My neighbor’s patient is my patient. Perennial concerns voiced by Mexico’s neighbor to the north regarding the millions of Mexicans now living in the United States have obscured a much less-discussed aspect of porous borders: Mexico now hosts the largest number of U.S. citizens living outside the United States. That fact could bolster the motivation of U.S. and Mexican ophthalmologists to collaborate on mutually beneficial research and care projects.
And like many New World nations, both Mexico and the United States share another demographic—both boast populations of tremendous heterogeneity. Centuries of intermingling between, for example, indigenous Mexicans and Mexicans of European descent provide substantial platforms for research projects. “Several immunogenetic studies have been performed in Mestizo patients with diabetic retinopathy, glaucoma and several inflammatory eye diseases,” Dr. Arellanes-Garcia said. “And we currently are developing a model of limbic cell cultures to study the immunopathology of peripheral ulcerative keratitis.” She is optimistic about the continuity of these research efforts. “I think that this trend will continue in the future.”
International Concerns Find a Forum in Atlanta
The Joint Meeting in Atlanta will offer a number of presentations germane to ophthalmologists around the world.
International Forum: Challenges to the Future of Ophthalmology in Developing Countries—Debates and Discussions
Fourteen physicians from around the world will debate topics as varied as brain drains from emerging nations and the ethics of donating used ophthalmic equipment.
Monday, Nov. 10, from 8:30 to 11 a.m.
(Event code “Spe25.” There is no fee for this event.)
Development of a Comprehensive, High-Quality, Sustainable, Rural Eye Care Model in a Developing Country
Rohit C. Khanna, DO, will convene a discussion of major issues that inhibit the availability and affordability of eye care in poor communities.

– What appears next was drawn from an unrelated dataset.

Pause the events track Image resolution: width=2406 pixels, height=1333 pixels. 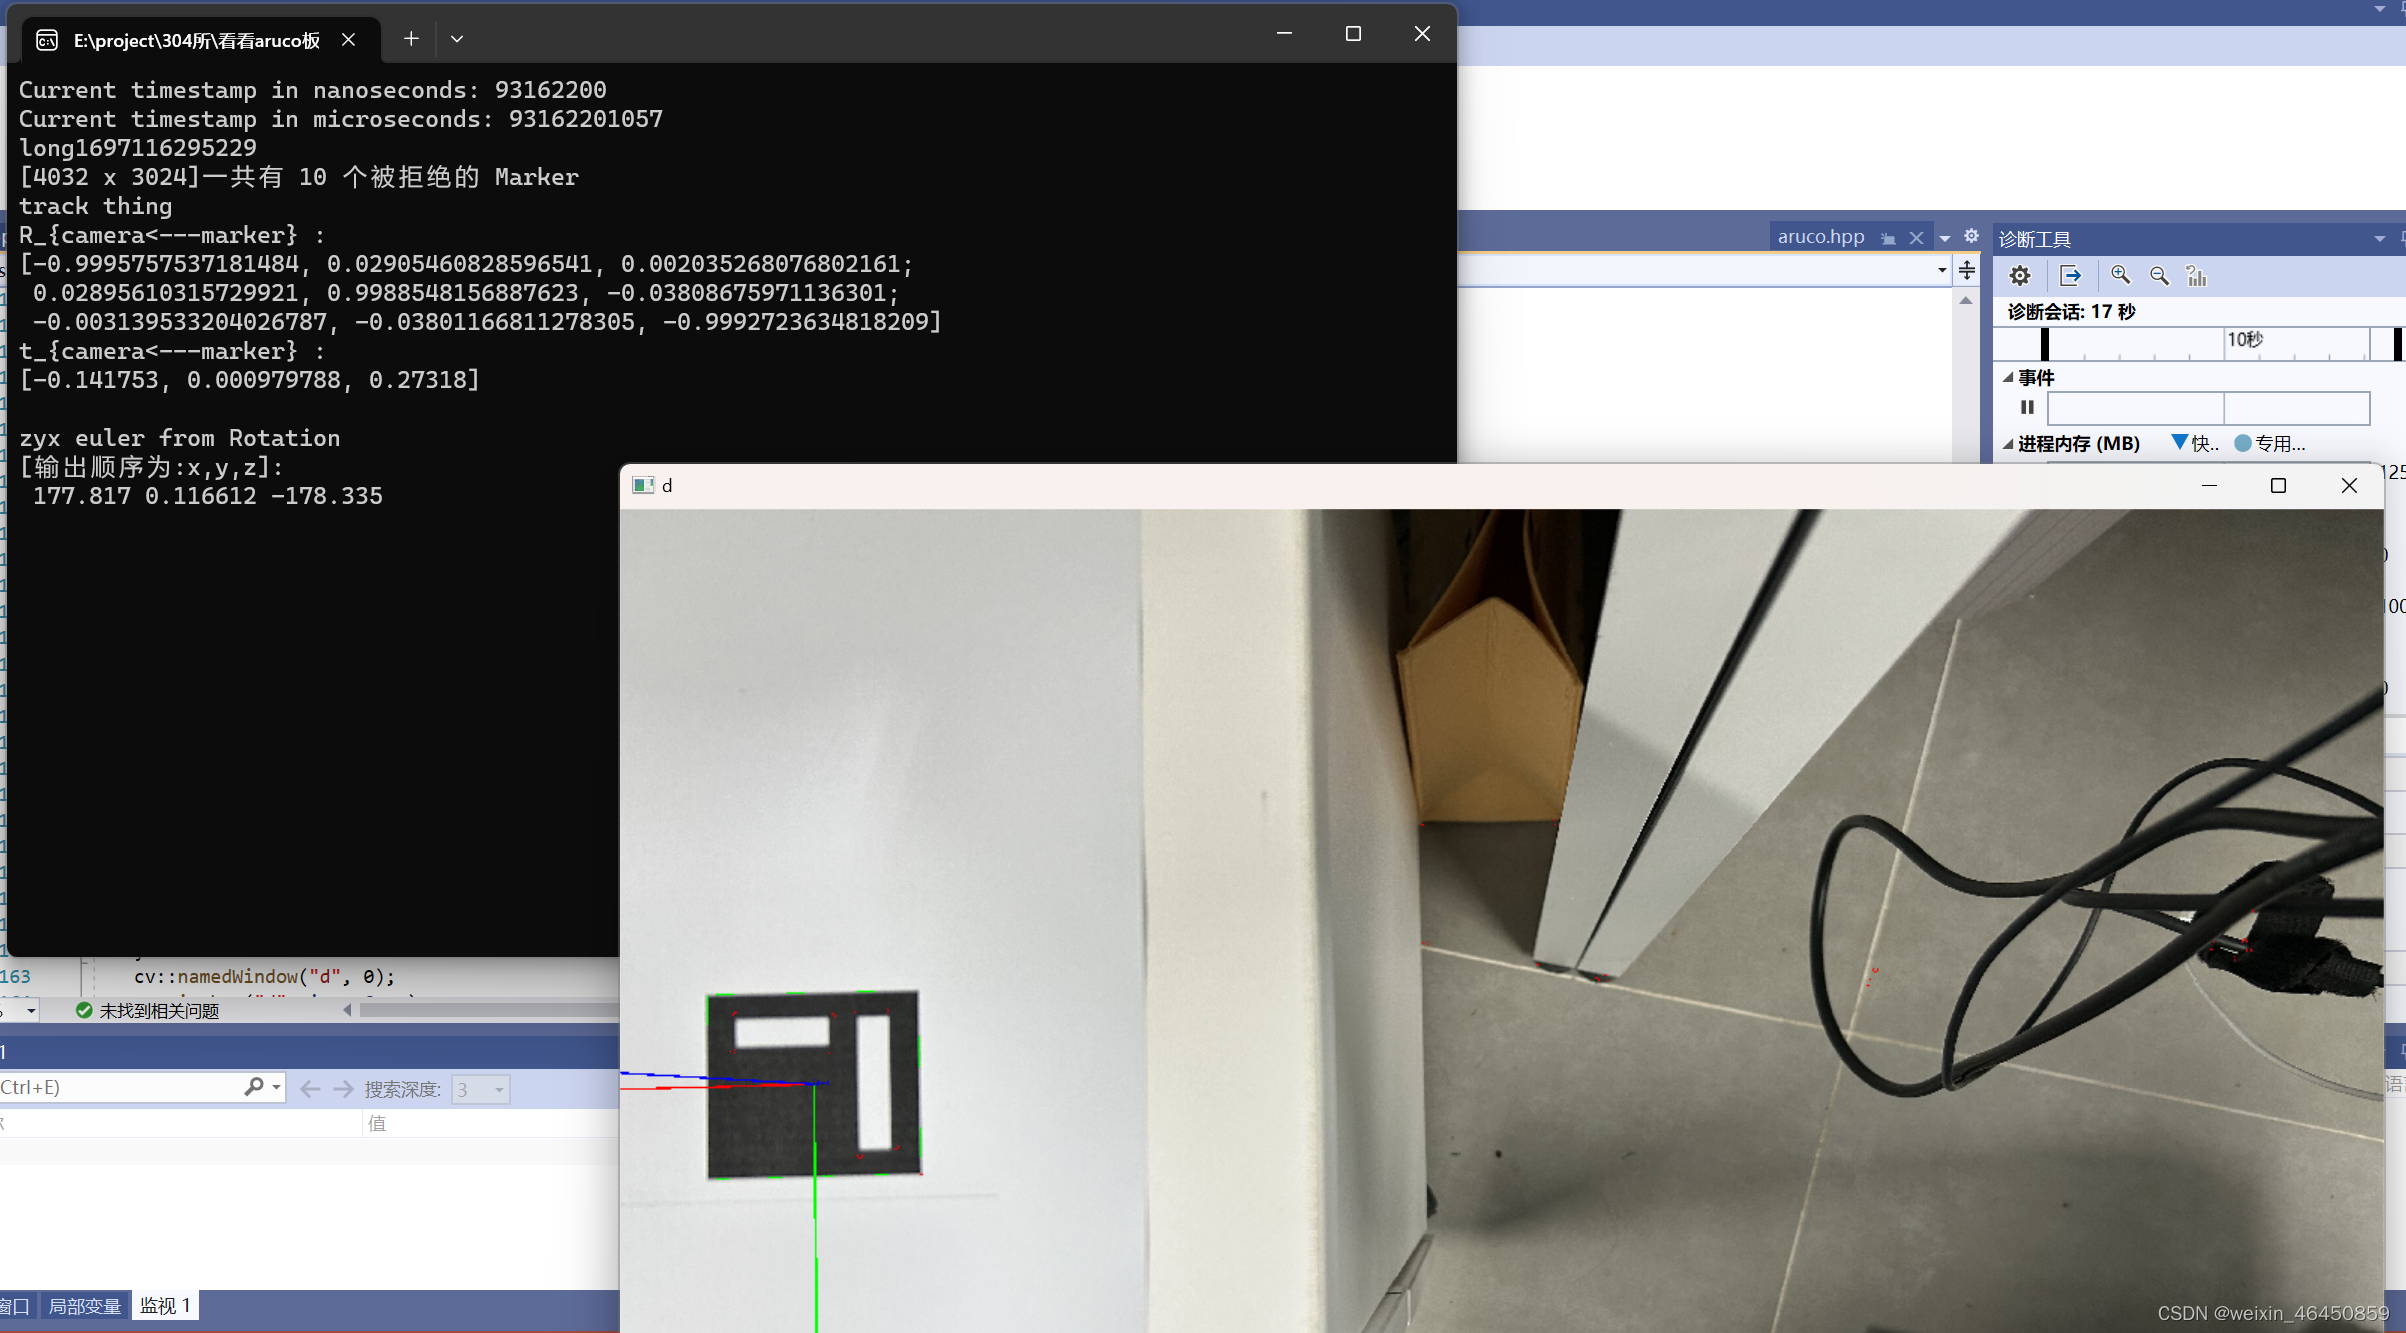click(2027, 407)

One particular model developed by institutes in India will offer examples of efficient management principles and financial self-sustainability in rural care.
Sunday, Nov. 9, from 4:30 to 5:30 p.m.
(Event code “262” The advance fee is $25, onsite fee is $35.)
Young Ophthalmologists in International Ophthalmology
Brad H. Feldman, MD, will lead four instructors in examining the ways in which young ophthalmologists of today can become future leaders in the global fight against eye disease, particularly in developing nations.
Monday, Nov. 10, from 4:30 to 5:30 p.m.
(Event code “457.” The advance fee is $25, onsite fee is $35).
Training, Globalization and the Young Ophthalmologist
Eight presenters will explore how cultural, economic and social globalization will make young ophthalmologists from different continents increasingly responsible for working together. They will consider organizing an international committee for young ophthalmologists.
Monday, Nov. 10, from 2 to 3 p.m.
Thomas B. Murphy Ballroom 4.
(Event code “Sym21.” There is no fee for this event)
Needed: Seniors to Teach Basic Clinical Ophthalmology in Developing Countries
James E. Standefer, MD, will lead this roundtable discussion, and individual questions and cases will be up for discussion. The fee includes a continental breakfast.
Sunday, Nov. 9, from 7:30 to 8:30 a.m.
(Event code “B119.” The advance fee is $30, onsite fee is $40.)
International Ophthalmology and Codes of Ethics
Charles M. Zacks, MD, will moderate a discussion of ethics. The fee includes a continental breakfast.
Sunday, Nov. 9, from 7:30 to 8:30 a.m.
(Event code “B111.” The advance fee is $30, onsite fee is $40.)